The 80's was a decade when many young people were asserting their independence. Madonna was singing "Papa Don't Preach"; Lisa Bonet was starring in X-rated films; and River Phoenix was addicted to drugs.
If I were to step back in time and summarize my life and the lives of many girls at the age of 14 in three words, they would be: Mediocrity, Zealousness and Confusion.
It's like that sappy Britney Spears song states, at 14 you're "Not A Girl, Not Yet A Woman" and what do you want to do in the meantime? Everything you shouldn't until you're older! Drink, have sex, stay out late and cuss your brains out; that's what it's all about when you're in the 8th and 9th grade. And that's what it's all about for Lisa.
Lisa (Staci Keanan) is a pretty-private school-princess raised by her single parent Katherine (Cheryl Ladd). Katherine is no more over-protective than the average parent, but of course it seems that way to young Lisa. Like most mother-daughter relationships, Mom makes the rules and Lisa tries to find a way around them.
In many ways, Lisa is a typical 80's teen. She's in love with George Michael, she's always on the phone with her best friend Wendy (Tanya Fenmore) and she keeps a hoard of secrets from her mother, which could cost her her life.
A psychotic but handsome serial killer named Richard (D.W. Moffett), or "Rick" as Lisa calls him, has been out on the prowl in Lisa's neighborhood and has earned the title "Candlelight Killer" because of the pseudo-romantic atmosphere he sets before he rapes and murders his victims.
Although insane, Richard isn't initially interested in little girls. But Lisa is interested in older men. After literally running into Richard on the way home from the liquor store, Lisa falls quickly into puppy-love. Many anonymous crank calls from Lisa to Richard ensue and as Lisa falls deeper and deeper into "Like", Richard falls deeper and deeper into "Obsession", until it seems that this is one secret that Lisa will not be able to keep from her mother.
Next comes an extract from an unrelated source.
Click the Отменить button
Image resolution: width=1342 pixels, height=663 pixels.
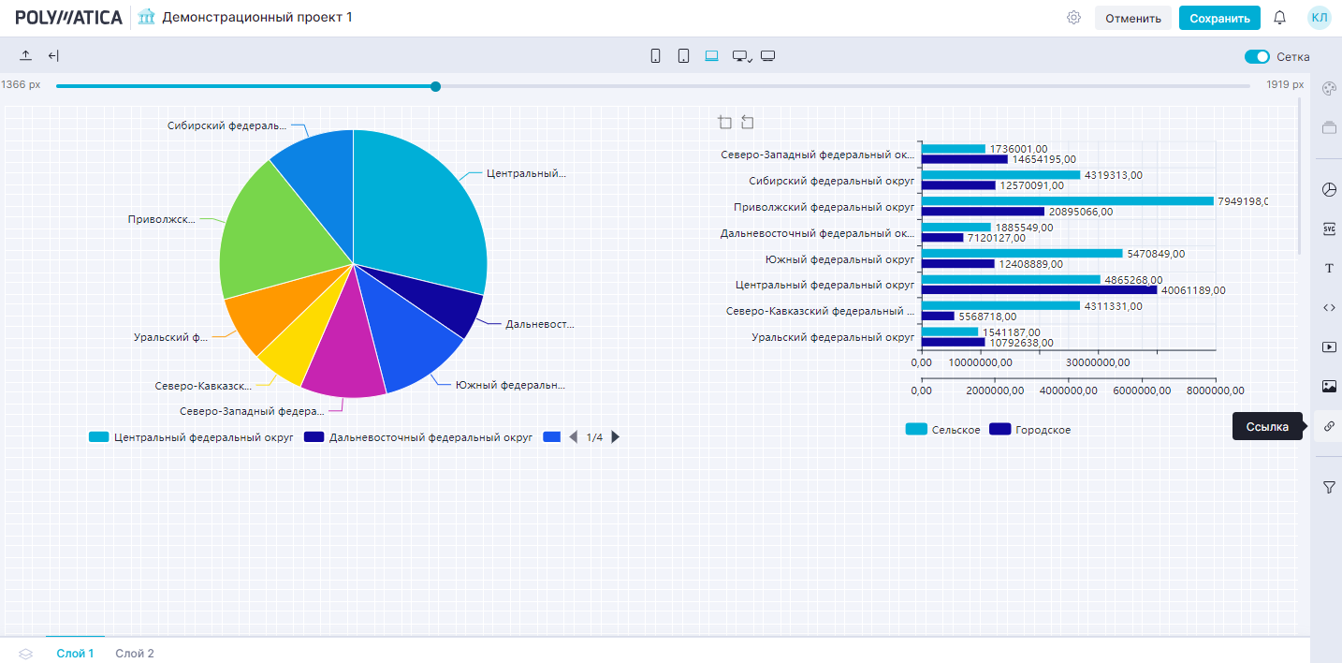pos(1132,19)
"Lisa" is a very simple yet relatable movie. As a young girl, I was mesmerized by this film because it had that oh-so junior high rebellion that every girl goes through at that age. However, this film also demonstrates what can happen when a girl goes looking for trouble, even if she thinks nothing bad is going to happen in the end. Being careless with your affections can lead to grave danger, even in the seemingly pure 80's.